Our study was a single-center study. In Poland, patients with colorectal cancer do not receive any standard psychological support programs. Therefore, our study results differ in many ways from those of other authors. Randomized studies and meta-analyses demonstrate that patients who receive psychological support over the course of treatment for colorectal cancer have improved quality of life [23,24,25,26].

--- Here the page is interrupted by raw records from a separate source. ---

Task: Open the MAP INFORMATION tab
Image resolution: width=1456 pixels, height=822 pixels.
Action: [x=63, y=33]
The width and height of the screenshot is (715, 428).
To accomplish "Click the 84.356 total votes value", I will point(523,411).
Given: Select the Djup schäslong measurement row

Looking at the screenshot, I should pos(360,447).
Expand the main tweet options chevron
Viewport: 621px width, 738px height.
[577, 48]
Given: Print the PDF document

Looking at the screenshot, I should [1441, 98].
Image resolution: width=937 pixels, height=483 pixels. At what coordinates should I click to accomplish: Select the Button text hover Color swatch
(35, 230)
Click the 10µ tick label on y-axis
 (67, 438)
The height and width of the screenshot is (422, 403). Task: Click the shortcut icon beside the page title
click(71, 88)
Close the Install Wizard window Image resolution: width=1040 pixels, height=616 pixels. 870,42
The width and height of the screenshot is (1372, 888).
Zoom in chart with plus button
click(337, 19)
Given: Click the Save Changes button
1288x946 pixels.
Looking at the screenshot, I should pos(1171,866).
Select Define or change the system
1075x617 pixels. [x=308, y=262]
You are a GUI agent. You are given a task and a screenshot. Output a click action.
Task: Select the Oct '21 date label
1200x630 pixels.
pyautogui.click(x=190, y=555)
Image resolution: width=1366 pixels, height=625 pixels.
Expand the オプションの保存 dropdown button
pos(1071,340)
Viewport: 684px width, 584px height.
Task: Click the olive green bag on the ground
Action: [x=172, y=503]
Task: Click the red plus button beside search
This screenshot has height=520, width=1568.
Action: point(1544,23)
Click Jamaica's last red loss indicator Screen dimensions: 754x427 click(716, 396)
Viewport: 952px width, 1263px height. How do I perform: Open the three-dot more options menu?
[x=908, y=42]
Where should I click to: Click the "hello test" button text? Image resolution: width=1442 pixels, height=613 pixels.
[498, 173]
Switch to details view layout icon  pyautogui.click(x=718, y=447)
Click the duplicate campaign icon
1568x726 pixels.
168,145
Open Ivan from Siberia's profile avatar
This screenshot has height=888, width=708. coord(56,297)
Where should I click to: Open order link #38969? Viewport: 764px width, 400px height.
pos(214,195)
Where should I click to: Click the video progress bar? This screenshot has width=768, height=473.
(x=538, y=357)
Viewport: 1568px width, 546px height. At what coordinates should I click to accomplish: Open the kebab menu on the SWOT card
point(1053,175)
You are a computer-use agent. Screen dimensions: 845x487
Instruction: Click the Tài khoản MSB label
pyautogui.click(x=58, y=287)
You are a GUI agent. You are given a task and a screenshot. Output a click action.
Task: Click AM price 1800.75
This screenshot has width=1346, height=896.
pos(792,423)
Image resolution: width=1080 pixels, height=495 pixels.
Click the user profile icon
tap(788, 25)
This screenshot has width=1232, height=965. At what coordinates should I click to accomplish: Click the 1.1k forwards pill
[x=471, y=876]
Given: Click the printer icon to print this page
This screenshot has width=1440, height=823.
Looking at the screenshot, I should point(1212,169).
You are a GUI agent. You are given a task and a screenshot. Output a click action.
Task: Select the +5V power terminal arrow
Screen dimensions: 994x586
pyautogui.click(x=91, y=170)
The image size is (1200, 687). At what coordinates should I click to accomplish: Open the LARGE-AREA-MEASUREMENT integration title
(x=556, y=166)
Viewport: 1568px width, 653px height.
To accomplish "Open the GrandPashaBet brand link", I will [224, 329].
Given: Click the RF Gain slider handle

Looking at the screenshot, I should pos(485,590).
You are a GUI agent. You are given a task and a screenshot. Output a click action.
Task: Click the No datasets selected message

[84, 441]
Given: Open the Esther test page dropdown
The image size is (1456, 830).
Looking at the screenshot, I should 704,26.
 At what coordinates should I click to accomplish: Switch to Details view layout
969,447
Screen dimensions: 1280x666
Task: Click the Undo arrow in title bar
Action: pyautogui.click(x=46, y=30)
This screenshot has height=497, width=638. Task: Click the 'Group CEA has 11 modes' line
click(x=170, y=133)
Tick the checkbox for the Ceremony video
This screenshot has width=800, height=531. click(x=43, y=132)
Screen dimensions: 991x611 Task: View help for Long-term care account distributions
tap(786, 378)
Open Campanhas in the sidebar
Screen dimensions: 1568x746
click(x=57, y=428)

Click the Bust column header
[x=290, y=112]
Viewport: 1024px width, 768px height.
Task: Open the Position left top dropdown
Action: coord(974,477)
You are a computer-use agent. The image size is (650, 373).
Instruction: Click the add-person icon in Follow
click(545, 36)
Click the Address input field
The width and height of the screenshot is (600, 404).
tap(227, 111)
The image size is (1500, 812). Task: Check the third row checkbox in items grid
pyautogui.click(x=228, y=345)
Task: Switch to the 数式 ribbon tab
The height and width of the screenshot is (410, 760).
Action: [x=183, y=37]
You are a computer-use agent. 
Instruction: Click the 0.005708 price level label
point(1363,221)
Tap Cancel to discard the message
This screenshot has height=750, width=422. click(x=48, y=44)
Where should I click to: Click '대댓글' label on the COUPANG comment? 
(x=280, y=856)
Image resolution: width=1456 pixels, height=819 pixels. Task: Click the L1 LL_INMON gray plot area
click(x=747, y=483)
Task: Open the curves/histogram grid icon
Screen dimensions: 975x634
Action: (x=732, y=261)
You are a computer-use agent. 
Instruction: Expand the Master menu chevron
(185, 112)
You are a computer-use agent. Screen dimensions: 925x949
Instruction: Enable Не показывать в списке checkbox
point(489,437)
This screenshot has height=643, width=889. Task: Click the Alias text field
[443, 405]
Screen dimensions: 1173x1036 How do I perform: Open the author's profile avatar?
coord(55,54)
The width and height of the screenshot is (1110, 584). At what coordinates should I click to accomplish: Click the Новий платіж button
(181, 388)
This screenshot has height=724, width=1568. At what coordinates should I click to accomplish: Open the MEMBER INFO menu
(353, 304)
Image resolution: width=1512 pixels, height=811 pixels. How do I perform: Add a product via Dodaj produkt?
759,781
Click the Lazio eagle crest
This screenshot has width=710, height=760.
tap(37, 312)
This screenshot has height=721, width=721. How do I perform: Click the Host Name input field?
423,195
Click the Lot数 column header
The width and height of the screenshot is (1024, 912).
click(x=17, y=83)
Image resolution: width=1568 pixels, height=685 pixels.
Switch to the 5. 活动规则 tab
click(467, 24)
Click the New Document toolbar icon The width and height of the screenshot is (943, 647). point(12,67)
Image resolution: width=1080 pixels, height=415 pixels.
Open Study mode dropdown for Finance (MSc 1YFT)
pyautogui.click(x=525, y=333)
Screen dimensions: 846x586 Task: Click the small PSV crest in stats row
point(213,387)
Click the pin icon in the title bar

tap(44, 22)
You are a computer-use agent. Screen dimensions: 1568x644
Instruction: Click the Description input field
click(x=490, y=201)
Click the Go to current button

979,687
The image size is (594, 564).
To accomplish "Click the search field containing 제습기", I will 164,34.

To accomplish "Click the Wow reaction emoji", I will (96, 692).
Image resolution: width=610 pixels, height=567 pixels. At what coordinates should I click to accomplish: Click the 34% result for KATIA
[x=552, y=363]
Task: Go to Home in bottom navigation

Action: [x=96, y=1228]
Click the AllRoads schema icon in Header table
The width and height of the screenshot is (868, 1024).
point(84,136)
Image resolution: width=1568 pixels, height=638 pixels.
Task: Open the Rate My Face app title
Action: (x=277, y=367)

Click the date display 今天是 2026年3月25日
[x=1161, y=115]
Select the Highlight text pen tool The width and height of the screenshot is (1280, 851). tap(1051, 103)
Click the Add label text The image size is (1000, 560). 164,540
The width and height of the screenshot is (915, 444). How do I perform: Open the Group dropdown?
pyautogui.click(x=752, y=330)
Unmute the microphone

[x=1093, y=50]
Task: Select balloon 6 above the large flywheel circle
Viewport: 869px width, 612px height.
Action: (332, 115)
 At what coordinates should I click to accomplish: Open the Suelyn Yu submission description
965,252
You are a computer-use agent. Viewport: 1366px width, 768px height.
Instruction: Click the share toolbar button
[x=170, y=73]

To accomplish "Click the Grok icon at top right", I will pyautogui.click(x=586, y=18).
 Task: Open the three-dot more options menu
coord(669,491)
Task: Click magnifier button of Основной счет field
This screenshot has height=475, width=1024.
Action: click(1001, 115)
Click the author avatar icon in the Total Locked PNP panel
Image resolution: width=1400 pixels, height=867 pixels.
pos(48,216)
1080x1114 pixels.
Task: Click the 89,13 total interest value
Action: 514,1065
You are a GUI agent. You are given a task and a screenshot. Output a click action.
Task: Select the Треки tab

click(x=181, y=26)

This study presents several limitations. Firstly, this is not a randomized study. Another limitation of our study is the time point when the first measurement was taken—the day before surgery, when patients are usually anxious because of the upcoming procedure. Small study groups also constitute a weak point of this study.

Conclusion

Our study demonstrated improved quality of life and higher degree of acceptance of illness among patients treated with LS compared to OS. In both groups, we observed a reduction in the quality of life according to functional scales (QLQ-C30 questionnaire) over time after surgery. Patients treated with the LS technique demonstrated greater acceptance of the disease. This study shows that regardless of the type of procedure performed, patients require psychological support. Our study showed some practical guidelines. Colorectal cancer patients should be informed that after laparoscopic surgery they will feel emotionally and physically better. Our study has also supplied knowledge to the surgical team that less invasive methods are providing colorectal cancer patients chance for better quality of life.